In the considered MPC5777M platform, there is a memory error management unit (MEMU) that is responsible for collecting and detecting the faults in different memory subsystems such as SRAM, SPM and Flash. In particular, the platform implements Hsaio codes that provide single bit error correction and double bit error detection (SEC-DED). Hsiao Code [73] for correction and detection is popular in modern embedded platforms. The MEMU implements separate tables for reporting correctable and uncorrectable errors. There are separate tables for each kind of memories. These tables contain the address of the fault that caused error, moreover, there is a register inside the MEMU that tells if the fault that occurred is a correctable or uncorrectable fault. On MPC5777M, there is no way for the MEMU to send an interrupt to the CPU in case of a fault. There is a separate FCCU module present on the chip that collects all the errors that are forwarded to it from the MEMU. The FCCU module can be preprogrammed to take certain actions based on a particular error. Moreover, it is also responsible of generating interrupt to the processor to notify it in case any kind of errors that are being reported to it from the
MEMU. Figure4.14 shows how different modules are connected to each other.
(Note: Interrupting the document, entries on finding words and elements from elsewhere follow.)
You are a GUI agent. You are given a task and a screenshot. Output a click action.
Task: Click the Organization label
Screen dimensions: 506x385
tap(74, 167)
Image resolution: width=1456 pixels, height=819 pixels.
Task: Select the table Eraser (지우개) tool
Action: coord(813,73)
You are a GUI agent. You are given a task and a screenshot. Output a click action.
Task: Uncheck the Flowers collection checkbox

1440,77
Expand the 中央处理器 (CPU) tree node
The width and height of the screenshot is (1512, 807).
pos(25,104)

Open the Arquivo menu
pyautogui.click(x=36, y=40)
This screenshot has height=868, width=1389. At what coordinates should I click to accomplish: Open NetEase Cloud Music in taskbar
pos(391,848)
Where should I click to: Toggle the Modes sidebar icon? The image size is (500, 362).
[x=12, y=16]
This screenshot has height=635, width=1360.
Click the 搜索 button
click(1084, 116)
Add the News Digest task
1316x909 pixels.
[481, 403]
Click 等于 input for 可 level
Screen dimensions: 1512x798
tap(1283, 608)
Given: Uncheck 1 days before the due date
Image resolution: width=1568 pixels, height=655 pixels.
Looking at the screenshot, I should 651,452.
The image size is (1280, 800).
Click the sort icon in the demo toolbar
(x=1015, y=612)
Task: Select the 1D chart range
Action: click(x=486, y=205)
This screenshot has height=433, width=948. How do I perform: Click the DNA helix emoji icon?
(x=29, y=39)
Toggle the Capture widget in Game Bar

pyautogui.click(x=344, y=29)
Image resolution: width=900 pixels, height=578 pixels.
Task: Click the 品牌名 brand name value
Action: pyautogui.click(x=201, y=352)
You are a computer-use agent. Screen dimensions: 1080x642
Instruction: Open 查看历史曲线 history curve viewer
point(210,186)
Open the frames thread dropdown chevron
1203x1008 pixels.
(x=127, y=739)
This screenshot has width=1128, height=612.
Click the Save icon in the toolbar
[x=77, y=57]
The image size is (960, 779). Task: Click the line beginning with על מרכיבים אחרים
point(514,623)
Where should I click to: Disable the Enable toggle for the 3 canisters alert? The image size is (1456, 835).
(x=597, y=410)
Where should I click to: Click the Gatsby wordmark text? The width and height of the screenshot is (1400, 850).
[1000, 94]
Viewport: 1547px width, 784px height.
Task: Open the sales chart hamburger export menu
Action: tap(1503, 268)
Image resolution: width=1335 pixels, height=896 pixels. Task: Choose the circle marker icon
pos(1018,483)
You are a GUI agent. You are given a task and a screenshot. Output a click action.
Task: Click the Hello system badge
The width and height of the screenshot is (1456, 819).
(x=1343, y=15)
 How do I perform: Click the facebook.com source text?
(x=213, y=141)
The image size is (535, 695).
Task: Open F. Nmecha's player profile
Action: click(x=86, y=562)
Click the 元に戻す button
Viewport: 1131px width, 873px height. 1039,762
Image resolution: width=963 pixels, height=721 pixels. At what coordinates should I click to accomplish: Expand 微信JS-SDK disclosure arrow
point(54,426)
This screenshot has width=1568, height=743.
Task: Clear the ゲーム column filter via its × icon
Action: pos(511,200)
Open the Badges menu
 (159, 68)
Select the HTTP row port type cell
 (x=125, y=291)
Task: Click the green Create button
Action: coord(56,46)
In order to detect the faults in the SPM, we registered a FCCU interrupt with application cores. This interrupt gets generated and sent to all cores when an error is reported by the MEMU to the FCCU in one of the memory subsystem.
As discussed in Section 3.4, the proposed recovery mechanism are effective as long as no more than one bit error occurs in any of the memory subsystems (SRAM, SPM, Flash) every two periods of any task. It is estimated that the FIT of SRAM memories is about 0.001, i.e. on average one bit upset is observed every 1011 hours of operation [151]. Flash memory, on the other hand, shows low SER susceptibility [146]. Since the period of a real-time task is typically tens or hundreds of milliseconds long, we deem this assumption to be satisfied in the vast majority of embedded systems.
Error correction techniques to recover from faults that affect OS memory require special attention and are not within the scope of this work. A promising approach in this context is system check-pointing, i.e. periodically saving the system state of OS and copying it into a more reliable piece of memory. Further research is required to seamlessly integrate check-points into our SPM management scheme.